** Written problem A **
Print the passage of the hashcpy thread from "2009-05-01 09:34:27 UTC" to "itself is inline.", copied word for word.
** Written problem B **
Edit the listing below so that "computer-use agent" becomes "screen automation agent" wherever it occurs, and keep everything else the same.

2009-05-01 09:34:27 UTC

Post by Kjetil Barvik
|> |> 4) The "static inline void hashcpy(....)" in cache.h could then
|> |
|> | Its already done as "memcpy(a, b, 20)" which most compilers will
|> | inline and probably reduce to 5 word moves anyway. That's why
|> | hashcpy() itself is inline.
|>
|> But would the compiler be able to trust that the hashcpy() is always
|> called with correct word alignment on variables a and b?
<snipp>
|
| #include <memory.h>
| void hashcpy(unsigned char *sha_dst, const unsigned char *sha_src)
| {
| memcpy(sha_dst, sha_src, 20);
| }
OK, here is a smal test, which maybe shows at least one difference
between using "unsigned char sha1[20]" and "unsigned long sha1[5]".
#include <string.h>
extern void hashcpy_uchar(unsigned char *sha_dst, const unsigned char *sha_src);
void hashcpy_uchar(unsigned char *sha_dst, const unsigned char *sha_src)
{
memcpy(sha_dst, sha_src, 20);
}
extern void hashcpy_ulong(unsigned long *sha_dst, const unsigned long *sha_src);
void hashcpy_ulong(unsigned long *sha_dst, const unsigned long *sha_src)
{
memcpy(sha_dst, sha_src, 5);
}
gcc -O2 -mtune=core2 -march=core2 -S -fomit-frame-pointer memcpy_test.c
.file "memcpy_test.c"
.text
.p2align 4,,15
.globl hashcpy_ulong
movl 8(%esp), %edx
movl 4(%esp), %ecx
movl (%edx), %eax
movl %eax, (%ecx)
movzbl 4(%edx), %eax
movb %al, 4(%ecx)
ret
.size hashcpy_ulong, .-hashcpy_ulong
.p2align 4,,15
.globl hashcpy_uchar
movl 8(%esp), %edx
movl 4(%esp), %ecx
movl (%edx), %eax
movl %eax, (%ecx)
movl 4(%edx), %eax
movl %eax, 4(%ecx)
movl 8(%edx), %eax
movl %eax, 8(%ecx)
movl 12(%edx), %eax
movl %eax, 12(%ecx)
movl 16(%edx), %eax
movl %eax, 16(%ecx)
ret
.size hashcpy_uchar, .-hashcpy_uchar
.ident "GCC: (Gentoo 4.3.3-r2 p1.1, pie-10.1.5) 4.3.3"
So, the "unsigned long" type hashcpy() used 7 instructions, compared
to 13 for the "unsigned char" type hascpy().

But your "unsigned long" version only copies 5 bytes...

Mike

Kjetil Barvik

2009-05-01 09:42:05 UTC

* Mike Hommey <***@glandium.org> writes:
<snipp>
| But your "unsigned long" version only copies 5 bytes...

Yes, that is true... OK, same result for hashcpy_uchar() and
hashcpy_ulong() when corrected for this.

--kjetil, with a brown paper bag

Tony Finch

2009-05-01 17:42:38 UTC

Post by Kjetil Barvik
I admit that I am not particular familar with intel machine
instructions, but I guess that the above 10 mov instructions is the
result for the compiled inline hashcpy() in the write_sha1_file()
function in sha1_file.c
Question: would it be possible for the compiler to compile it down to
just 5 mov instructions if we had used unsigned 32 bits type?

** Source material **
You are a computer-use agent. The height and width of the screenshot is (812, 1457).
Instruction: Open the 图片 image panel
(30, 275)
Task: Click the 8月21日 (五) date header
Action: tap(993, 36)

** Response A **
2009-05-01 09:34:27 UTC

Post by Kjetil Barvik
|> |> 4) The "static inline void hashcpy(....)" in cache.h could then
|> |
|> | Its already done as "memcpy(a, b, 20)" which most compilers will
|> | inline and probably reduce to 5 word moves anyway. That's why
|> | hashcpy() itself is inline.

** Response B **
You are a screen automation agent. The height and width of the screenshot is (812, 1457).
Instruction: Open the 图片 image panel
(30, 275)
Task: Click the 8月21日 (五) date header
Action: tap(993, 36)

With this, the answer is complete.